Programming alternatives, Part 2

Voyager · September 30, 2018, 9:58pm

Johnny_L.A:

Easytrieve can only match files when both files are sorted by the key (a/r#). The first step (after creating a fixed-position text file) is to sort the Current and Previous files. Most of my programs only require sorting on the a/r#, but there are a few that require sorting on the a/r#, then another field, and possibly more than one field.

Once the Current and Previous files are sorted, another Easytrieve matches them:

IF MATCHED
[indent]OUT-NAME = PREV-NAME
OUT-NAME2 = PREV-NAME2
OUT-ADDR = PREV-ADDR
OUT-ADDR2 = PREV-ADDR2
(and so on)
PUT FILEC
ELSE
NOT-REC = IN-REC
PUT NONMATCH
END-IF
IF NOT MATCHED FILEA
NOT2-REC = PREV-REC
PUT NONMATCH2
END-IF[/indent]

There’s more going on depending on if the records are matched or not, but that’s the gist of it. The output file names I use are [member number]_CURRENT_OUTPUT.txt, [member number]_NONMATCH.txt, and [member number]_NONMATCH2.txt. I combine these three files and import them into Excel where I colour-code the records that are not matched in the previous file, and the records that are not matched in the current file. Then I ‘clean up’ the new records, sort by a/r# (we need to send the data sorted by a/r#), turn the .csv file into a text file, and then run that text file through the reformatting Easytrieve, and example of which I posted earlier.

I know how that sounds to people familiar with relational databases and newer programming languages, but there used to be five people cleaning data manually. Now there’s just me and my boss. One file might take a week to clean up manually (and the one I’m thinking of doesn’t need to be reformatted), and even with monkeying about with importing a .csv file into Access, using Access to write a fixed-position text file, putting the output together and fixing the new records, and then doing the text conversion again, it takes under an hour and it doesn’t wind up in the recipient’s ‘suspense’ file because the data’s consistent from month to month.

I’ve written code like that, before I used Perl and its associative arrays.
All you’d need to do is read either Previous or Current in, and store it in an associative array indexed by the key. (No sorting required, Perl does the hashing.) Then read the other file in a record at a time, look for a match (which takes one line) and do what you need to do if there is or isn’t a match.
I’ve done this with much larger data sets than you are likely to have, and it is fast and easy.
My team built a relational database for my system (I worked for a database company, so it was free) but that was for keeping historical records and letting lots of uses have access to them. That is way overkill for what you need.
There are lots of companies out there who make a lot of money selling simple functionality to non-programmers.
I’d write you the code but I’m a few thousand miles from my Perl book, and since I haven’t done much programming since I retired I’d probably get something wrong.

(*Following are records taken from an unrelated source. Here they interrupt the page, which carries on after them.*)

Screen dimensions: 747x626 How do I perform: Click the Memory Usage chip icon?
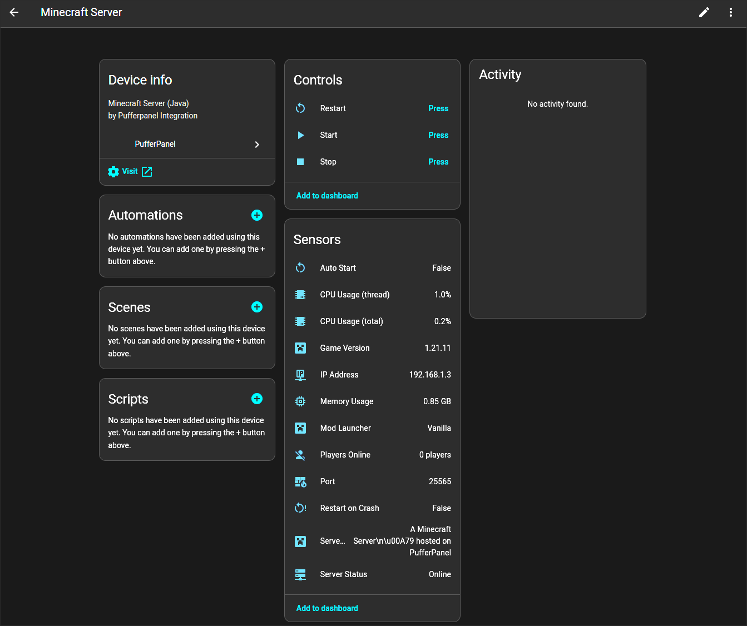(300, 401)
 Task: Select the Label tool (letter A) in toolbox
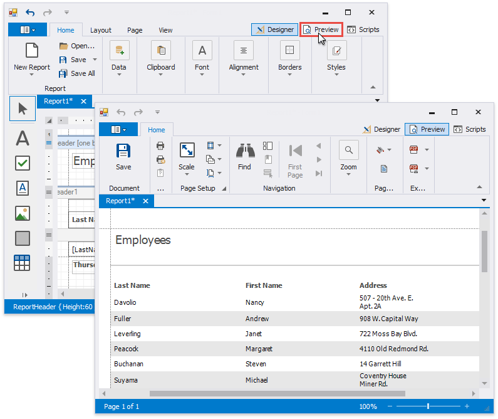click(23, 138)
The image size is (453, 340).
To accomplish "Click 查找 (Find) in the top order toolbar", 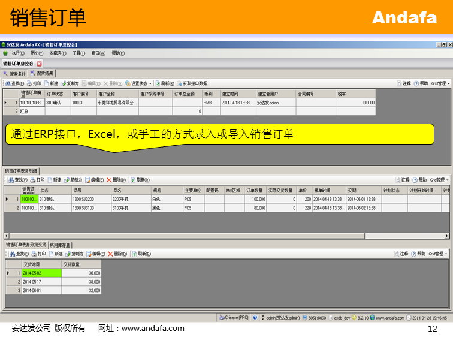I will [14, 83].
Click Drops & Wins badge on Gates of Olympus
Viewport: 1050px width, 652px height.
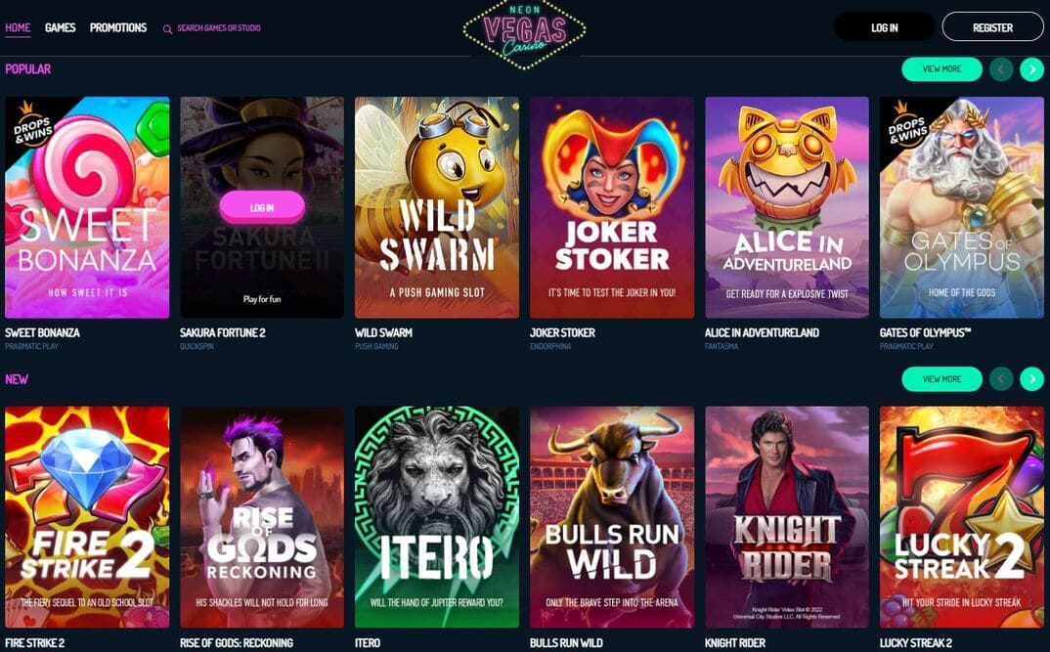[905, 123]
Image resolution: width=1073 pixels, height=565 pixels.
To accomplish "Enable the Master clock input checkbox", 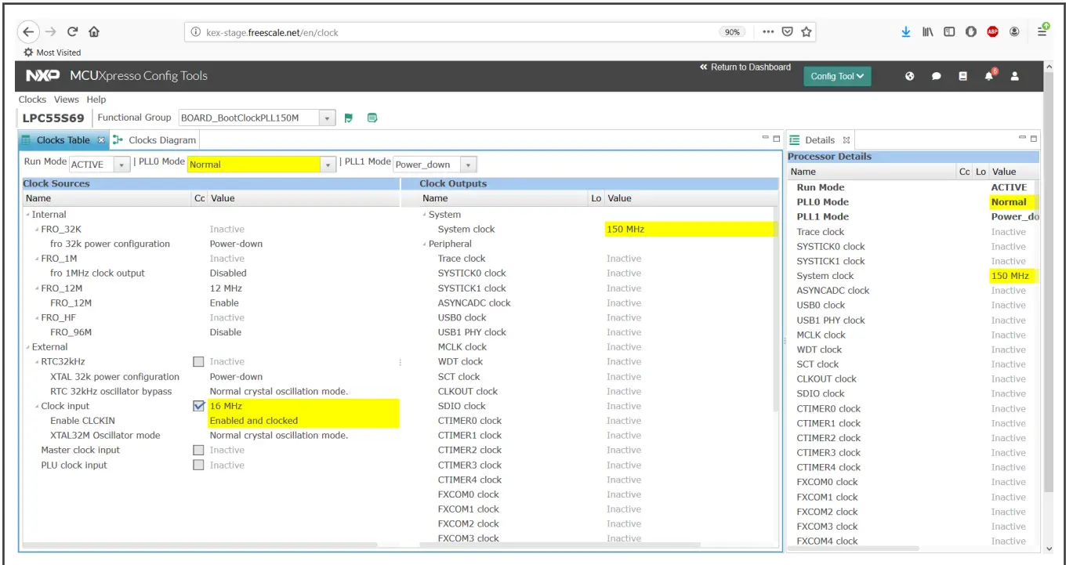I will click(x=198, y=450).
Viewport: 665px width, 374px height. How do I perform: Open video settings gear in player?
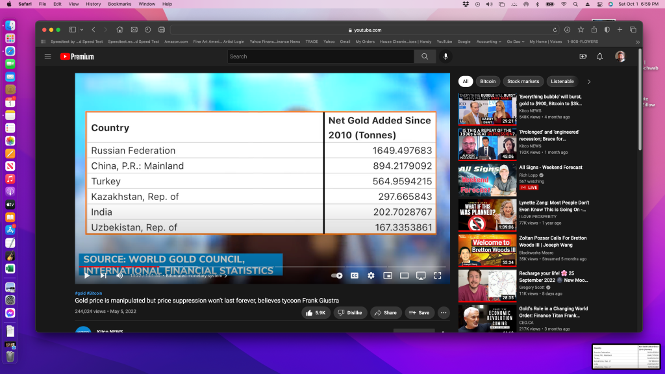click(x=371, y=275)
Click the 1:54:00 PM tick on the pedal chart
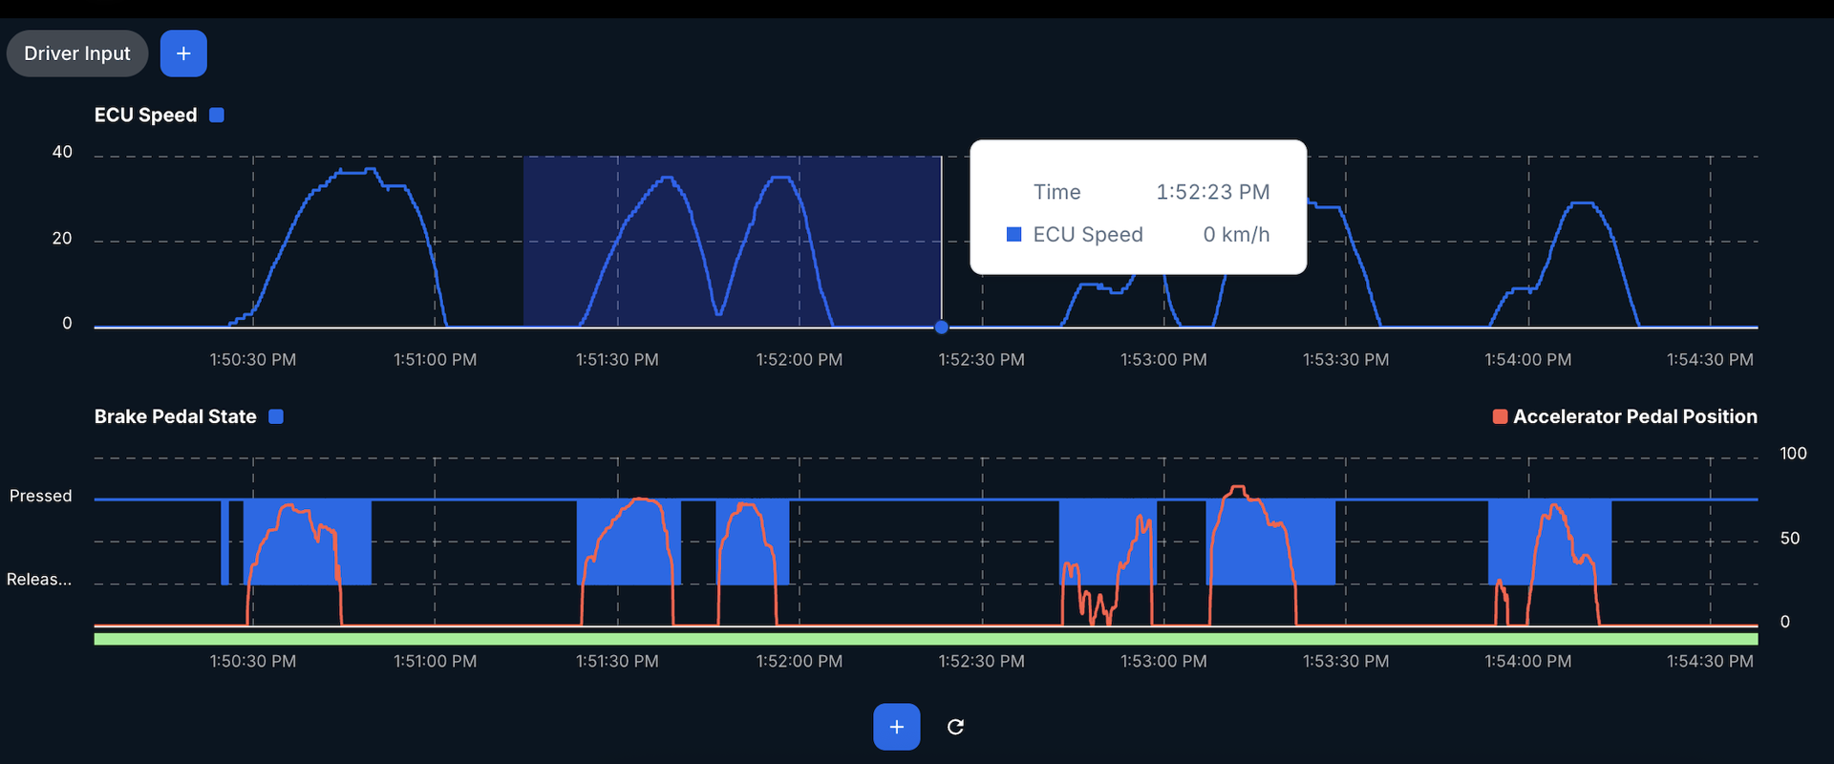Screen dimensions: 1834x764 (1527, 661)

Voyager · September 30, 2018, 10:08pm

GreenWyvern:

IMO you should hire a programmer to write what you need, using a fast, compiled language (because you are processing up to about 100,000 records), and then learn to modify the code. It will be easier to modify existing code than to start writing something new in a new language from scratch.

It looks like you don’t need a database system at all. You simply need to process flat files, and many languages will do this.

I’ve done this kind of thing often using Lazarus (Object Pascal). It’s lightening fast, and has a complete range of database tools if necessary. It can do simple things in a simple and straightforward way, as well as handling any level of complexity. It’s a very mature language and IDE, constantly maintained and updated, free and open source, and cross-platform. There is any amount of help information and code samples available for anything you may want to do.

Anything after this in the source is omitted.